[Items listed in a dataset]

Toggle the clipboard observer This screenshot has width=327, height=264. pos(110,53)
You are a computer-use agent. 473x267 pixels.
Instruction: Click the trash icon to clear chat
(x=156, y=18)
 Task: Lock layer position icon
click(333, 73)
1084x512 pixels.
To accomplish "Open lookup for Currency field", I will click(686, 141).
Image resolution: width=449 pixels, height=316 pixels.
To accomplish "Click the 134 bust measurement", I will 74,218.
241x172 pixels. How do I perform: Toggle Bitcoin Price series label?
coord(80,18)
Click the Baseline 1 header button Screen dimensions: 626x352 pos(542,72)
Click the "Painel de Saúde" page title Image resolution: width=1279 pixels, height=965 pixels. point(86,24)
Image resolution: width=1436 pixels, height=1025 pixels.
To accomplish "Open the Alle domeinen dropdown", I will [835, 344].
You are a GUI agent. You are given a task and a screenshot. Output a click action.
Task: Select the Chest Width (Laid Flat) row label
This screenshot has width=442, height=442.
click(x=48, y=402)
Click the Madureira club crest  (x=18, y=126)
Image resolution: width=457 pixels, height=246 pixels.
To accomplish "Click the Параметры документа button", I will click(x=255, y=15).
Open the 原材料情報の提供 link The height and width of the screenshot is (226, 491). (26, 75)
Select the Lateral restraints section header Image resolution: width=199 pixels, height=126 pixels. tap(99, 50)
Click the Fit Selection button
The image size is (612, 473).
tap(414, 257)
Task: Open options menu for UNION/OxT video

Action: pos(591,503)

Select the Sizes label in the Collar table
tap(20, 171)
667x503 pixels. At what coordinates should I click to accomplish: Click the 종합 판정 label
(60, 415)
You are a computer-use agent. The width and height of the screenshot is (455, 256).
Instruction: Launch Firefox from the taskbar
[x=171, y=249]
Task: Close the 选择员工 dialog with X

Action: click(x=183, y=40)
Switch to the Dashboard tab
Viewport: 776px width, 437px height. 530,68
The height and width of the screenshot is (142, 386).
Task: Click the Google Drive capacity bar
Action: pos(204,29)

-- What the task asks --
Could you output exactly the lines from the one containing "Select the Lateral" to the end of the entries above, both included, and no others?

-- Result of the exercise --
Select the Lateral restraints section header Image resolution: width=199 pixels, height=126 pixels. tap(99, 50)
Click the Fit Selection button
The image size is (612, 473).
tap(414, 257)
Task: Open options menu for UNION/OxT video

Action: pos(591,503)

Select the Sizes label in the Collar table
tap(20, 171)
667x503 pixels. At what coordinates should I click to accomplish: Click the 종합 판정 label
(60, 415)
You are a computer-use agent. The width and height of the screenshot is (455, 256).
Instruction: Launch Firefox from the taskbar
[x=171, y=249]
Task: Close the 选择员工 dialog with X

Action: click(x=183, y=40)
Switch to the Dashboard tab
Viewport: 776px width, 437px height. 530,68
The height and width of the screenshot is (142, 386).
Task: Click the Google Drive capacity bar
Action: pos(204,29)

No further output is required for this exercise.